I began by identifying the inadequacies of traditional statistical approaches when it came to risk assessment - this was a problem that we confronted in our work on software assessmentI showed that causal models using BBNs have many advantages over the classical approaches and provide a realistic alternative. BBNs provide explicit modelling of cause-effect relationships and uncertainty. They enable us to incorporate expert judgement as well as empirical data, and to combine many diverse types of information. BBNs also make explicit those assumptions that were previously hidden in decision making process - hence they provide visibility and auditability which are crucial when it comes to decision making for critical systems of all types.
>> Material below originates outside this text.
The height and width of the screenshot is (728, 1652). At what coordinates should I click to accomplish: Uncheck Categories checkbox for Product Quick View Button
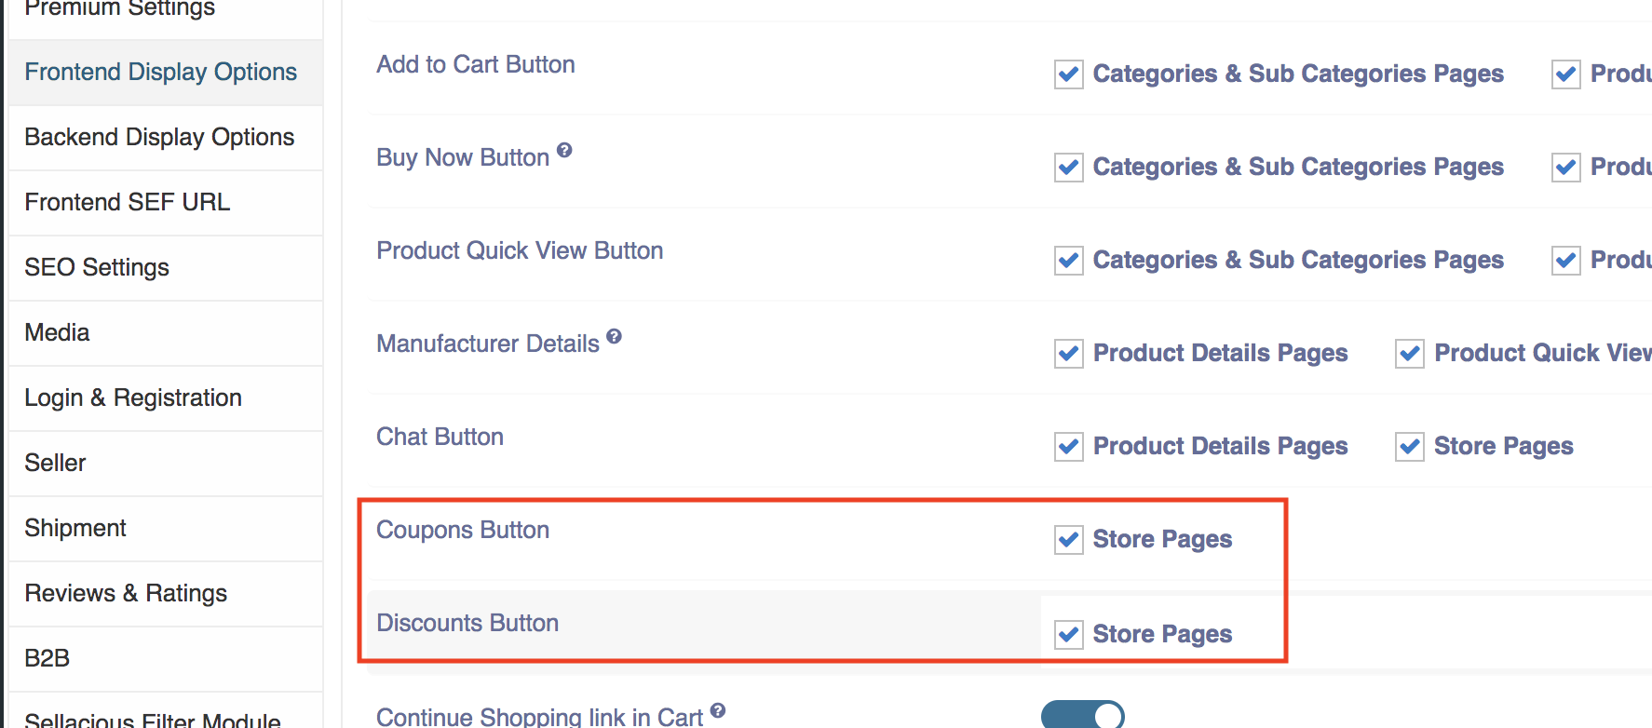tap(1068, 261)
Our current and planned research on BBNs will focus on the problems of scalability and on new applications domains.

On scalability our aim in the SCULLY project is to move to the next stage of evolution where we are trying to provide ways of automating more our methods for building large nets

We also plan to extend the work we have started on incorporating BBNs with other mult-criteria dceison aids.

In the SIMP project, along with BAE Systems we are going to use BBNs to help risk analysis and decision making in major systems integration projects, such as new aircraft carriers and submarines.

In terms of applications we are developing models that can learn users preferences in order to make intelligent recommendations for such areas as digital TV and internet shopping.

We also believe that BBNs have an important role to play in modelling operational risk in diverse organisations, including especially the financial institutions.

During this talk I have mentioned a number of people who have had a major influence on my career. I would also now like to acknowledge:

  • Professor Smith the Principal and Professor MacCullum for making my decision to come to Queen Mary such a simple one.
  • Susan Hemp for organising the formalities for the inaugural
  • Joan Hunter, Sue White and the rest of the Computer Science Office staff for ensuring it has been a success
  • Ed Tranham, Bob Malcolm, Roger Harris, and Tom Anderson for their support over the years.
  • But most of all I would like to thank my family. Naomi for her constant love and support and for agreeing to smoke only in the garage, and my Mum and Dad Mildred and Ben Fenton who brought me and my brother and sister up in such difficult circumstances.

I would finally like to dedicate this lecture to the memory of Larry Lewis, Naomi's uncle, a wonderful man who tragically died on Sunday and who should have been with us here tonight.